# EXERCISE INPUTS:

::::

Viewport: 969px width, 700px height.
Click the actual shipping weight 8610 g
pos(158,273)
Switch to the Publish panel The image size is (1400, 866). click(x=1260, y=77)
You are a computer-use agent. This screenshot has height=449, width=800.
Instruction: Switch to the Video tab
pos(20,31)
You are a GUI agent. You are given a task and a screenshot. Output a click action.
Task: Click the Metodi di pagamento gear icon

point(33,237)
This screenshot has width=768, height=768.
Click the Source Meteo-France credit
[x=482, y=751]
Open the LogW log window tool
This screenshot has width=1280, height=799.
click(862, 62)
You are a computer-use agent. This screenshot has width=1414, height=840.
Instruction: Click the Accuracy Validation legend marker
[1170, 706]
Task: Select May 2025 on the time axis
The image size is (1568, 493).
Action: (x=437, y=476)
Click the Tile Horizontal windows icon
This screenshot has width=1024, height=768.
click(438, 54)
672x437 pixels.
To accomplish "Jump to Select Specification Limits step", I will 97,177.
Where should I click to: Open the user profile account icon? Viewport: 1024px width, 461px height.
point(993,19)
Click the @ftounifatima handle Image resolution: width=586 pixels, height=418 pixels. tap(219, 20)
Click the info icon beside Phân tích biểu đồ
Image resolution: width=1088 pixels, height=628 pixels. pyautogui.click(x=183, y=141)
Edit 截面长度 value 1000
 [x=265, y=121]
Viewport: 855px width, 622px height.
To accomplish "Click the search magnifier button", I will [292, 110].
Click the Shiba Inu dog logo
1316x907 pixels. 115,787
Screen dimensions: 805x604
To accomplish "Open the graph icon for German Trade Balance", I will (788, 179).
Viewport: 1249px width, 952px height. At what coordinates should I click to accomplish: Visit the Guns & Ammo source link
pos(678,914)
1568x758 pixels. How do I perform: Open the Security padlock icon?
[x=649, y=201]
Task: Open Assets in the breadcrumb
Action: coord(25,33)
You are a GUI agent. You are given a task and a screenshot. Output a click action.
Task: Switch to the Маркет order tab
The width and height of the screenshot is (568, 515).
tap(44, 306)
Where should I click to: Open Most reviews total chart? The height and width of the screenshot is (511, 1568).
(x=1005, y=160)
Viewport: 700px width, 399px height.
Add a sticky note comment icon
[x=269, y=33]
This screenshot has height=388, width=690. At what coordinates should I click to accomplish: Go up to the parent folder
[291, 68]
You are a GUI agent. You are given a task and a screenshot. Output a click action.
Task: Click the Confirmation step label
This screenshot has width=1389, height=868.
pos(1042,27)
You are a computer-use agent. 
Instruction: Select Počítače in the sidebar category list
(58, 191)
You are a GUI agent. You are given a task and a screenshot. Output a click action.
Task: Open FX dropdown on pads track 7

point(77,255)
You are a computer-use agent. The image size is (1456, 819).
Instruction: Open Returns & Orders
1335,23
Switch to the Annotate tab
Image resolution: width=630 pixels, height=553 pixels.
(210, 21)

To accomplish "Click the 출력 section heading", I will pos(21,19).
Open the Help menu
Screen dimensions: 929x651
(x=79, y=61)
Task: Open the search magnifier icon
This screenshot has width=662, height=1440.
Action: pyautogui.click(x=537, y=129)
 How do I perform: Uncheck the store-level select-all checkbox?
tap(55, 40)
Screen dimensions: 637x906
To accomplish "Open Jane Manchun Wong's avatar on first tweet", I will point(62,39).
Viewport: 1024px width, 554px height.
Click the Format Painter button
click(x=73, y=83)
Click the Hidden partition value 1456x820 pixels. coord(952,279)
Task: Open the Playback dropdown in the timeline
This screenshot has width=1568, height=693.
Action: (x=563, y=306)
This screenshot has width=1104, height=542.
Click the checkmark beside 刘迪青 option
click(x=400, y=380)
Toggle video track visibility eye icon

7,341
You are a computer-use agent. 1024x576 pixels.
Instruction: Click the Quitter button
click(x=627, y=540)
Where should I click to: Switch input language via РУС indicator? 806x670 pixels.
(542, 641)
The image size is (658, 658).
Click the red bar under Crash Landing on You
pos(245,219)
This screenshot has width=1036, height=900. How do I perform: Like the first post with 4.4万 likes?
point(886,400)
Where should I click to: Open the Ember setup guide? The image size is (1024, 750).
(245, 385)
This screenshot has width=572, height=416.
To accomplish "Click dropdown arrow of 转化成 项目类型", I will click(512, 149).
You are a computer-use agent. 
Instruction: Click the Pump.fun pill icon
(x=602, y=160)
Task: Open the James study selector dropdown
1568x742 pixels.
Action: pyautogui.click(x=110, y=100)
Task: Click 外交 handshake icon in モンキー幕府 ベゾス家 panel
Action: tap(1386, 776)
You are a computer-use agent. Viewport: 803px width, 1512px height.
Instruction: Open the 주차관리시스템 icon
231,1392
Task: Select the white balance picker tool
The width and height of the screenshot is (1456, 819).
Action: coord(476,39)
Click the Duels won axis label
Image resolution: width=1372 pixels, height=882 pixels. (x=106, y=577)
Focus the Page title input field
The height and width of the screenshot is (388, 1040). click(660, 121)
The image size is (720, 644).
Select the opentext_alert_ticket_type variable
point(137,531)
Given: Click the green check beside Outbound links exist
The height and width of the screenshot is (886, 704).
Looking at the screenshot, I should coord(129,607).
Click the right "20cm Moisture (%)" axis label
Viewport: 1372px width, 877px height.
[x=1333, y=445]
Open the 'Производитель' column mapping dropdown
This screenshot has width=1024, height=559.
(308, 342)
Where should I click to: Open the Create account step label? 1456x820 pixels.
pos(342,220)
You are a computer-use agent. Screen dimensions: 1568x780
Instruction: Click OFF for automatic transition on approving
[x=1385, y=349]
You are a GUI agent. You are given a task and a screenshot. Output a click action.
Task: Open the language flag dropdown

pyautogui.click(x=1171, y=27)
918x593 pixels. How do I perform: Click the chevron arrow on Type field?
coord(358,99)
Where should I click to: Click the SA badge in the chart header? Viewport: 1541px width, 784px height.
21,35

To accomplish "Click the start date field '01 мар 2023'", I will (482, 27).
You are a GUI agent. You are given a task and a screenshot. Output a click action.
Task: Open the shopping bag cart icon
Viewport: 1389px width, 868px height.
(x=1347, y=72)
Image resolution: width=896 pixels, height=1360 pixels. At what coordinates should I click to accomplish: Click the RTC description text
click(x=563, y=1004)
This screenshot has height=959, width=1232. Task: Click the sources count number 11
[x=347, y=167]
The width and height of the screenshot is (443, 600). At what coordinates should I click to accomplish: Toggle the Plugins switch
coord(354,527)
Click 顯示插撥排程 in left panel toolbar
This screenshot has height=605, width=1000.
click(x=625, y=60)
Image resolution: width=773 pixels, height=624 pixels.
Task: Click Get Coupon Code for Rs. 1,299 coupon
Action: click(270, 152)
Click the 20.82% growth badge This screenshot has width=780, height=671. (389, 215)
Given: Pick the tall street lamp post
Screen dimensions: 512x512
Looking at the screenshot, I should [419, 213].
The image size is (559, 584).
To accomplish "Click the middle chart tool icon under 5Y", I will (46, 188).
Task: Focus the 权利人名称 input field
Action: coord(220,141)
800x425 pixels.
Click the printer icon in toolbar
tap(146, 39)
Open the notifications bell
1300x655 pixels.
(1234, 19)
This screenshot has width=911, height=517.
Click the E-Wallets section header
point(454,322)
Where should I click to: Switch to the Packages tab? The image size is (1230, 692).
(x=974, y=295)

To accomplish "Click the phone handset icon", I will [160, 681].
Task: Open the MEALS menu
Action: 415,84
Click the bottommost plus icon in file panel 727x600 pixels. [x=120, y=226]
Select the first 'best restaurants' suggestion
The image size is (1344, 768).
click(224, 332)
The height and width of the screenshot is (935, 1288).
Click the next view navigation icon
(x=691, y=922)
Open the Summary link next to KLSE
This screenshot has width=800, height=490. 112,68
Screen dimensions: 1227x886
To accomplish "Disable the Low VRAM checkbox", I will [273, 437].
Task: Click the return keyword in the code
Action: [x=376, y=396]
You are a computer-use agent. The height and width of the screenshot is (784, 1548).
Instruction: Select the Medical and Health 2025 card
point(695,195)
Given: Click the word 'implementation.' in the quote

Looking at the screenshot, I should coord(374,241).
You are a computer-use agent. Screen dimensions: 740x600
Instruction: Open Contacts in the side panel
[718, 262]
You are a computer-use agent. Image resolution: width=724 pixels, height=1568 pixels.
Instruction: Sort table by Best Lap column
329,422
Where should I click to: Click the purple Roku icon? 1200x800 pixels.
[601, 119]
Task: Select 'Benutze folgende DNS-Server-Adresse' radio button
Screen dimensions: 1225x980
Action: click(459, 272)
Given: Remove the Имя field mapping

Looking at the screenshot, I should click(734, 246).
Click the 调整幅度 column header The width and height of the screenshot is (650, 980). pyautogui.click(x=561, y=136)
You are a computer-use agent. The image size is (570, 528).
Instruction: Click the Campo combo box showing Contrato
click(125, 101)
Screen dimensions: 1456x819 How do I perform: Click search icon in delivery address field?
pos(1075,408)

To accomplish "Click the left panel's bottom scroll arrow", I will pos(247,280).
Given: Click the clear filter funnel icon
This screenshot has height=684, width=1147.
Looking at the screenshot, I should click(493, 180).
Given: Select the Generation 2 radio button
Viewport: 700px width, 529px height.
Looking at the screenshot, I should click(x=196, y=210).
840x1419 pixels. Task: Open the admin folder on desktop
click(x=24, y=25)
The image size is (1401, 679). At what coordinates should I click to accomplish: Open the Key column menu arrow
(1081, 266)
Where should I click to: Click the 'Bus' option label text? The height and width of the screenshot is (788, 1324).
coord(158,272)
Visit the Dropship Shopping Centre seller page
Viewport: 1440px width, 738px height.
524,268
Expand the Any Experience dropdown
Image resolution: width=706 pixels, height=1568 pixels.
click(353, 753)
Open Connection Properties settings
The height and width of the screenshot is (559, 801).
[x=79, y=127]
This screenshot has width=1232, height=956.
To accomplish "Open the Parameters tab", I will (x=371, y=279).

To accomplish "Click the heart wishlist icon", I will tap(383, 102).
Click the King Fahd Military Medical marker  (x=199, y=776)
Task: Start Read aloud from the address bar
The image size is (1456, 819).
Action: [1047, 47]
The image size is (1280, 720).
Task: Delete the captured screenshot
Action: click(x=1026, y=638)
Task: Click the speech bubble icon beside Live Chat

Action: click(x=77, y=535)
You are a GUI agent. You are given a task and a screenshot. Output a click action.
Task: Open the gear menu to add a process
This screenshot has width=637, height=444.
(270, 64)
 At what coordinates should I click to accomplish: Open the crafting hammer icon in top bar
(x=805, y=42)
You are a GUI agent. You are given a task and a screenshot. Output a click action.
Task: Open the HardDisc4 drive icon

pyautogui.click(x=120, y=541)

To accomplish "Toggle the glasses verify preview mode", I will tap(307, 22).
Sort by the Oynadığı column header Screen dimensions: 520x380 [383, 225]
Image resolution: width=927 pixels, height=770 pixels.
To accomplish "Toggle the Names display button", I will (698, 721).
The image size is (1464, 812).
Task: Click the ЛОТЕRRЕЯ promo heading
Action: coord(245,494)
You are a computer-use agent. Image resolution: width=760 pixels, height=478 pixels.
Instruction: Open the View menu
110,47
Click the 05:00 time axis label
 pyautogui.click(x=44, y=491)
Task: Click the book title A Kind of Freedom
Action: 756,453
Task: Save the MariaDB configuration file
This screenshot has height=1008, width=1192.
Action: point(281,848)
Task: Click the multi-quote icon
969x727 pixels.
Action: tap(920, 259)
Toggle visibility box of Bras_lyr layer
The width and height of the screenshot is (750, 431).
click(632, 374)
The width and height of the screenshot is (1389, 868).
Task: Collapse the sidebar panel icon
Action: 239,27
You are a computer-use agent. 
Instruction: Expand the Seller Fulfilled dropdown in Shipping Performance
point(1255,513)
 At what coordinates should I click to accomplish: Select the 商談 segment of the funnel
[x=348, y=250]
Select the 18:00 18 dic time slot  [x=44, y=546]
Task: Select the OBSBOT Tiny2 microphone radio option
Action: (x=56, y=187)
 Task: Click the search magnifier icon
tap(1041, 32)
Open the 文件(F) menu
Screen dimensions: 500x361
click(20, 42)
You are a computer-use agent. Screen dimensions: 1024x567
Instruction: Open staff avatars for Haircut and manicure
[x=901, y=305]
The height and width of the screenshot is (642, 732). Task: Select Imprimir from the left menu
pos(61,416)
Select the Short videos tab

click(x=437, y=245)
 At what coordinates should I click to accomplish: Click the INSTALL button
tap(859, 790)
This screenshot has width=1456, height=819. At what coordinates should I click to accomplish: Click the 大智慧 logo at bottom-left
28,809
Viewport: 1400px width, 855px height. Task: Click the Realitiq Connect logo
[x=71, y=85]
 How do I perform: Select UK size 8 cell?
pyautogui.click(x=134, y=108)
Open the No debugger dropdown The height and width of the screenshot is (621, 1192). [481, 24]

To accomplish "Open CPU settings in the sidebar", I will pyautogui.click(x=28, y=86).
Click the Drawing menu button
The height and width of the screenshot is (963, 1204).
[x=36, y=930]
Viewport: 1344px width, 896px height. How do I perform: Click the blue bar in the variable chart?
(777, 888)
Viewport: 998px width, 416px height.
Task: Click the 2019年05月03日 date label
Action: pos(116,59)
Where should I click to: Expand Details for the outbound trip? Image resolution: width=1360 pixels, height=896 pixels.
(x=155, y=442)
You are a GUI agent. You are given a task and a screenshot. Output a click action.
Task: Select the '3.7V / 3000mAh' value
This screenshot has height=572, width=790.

::::

# TASK TO COMPLETE:
Your answer must be the lines above, unchanged, from the first one through the line that holds "has height=449, width=800.", inclusive, and no others.

# EXERCISE ANSWER:
Viewport: 969px width, 700px height.
Click the actual shipping weight 8610 g
pos(158,273)
Switch to the Publish panel The image size is (1400, 866). click(x=1260, y=77)
You are a computer-use agent. This screenshot has height=449, width=800.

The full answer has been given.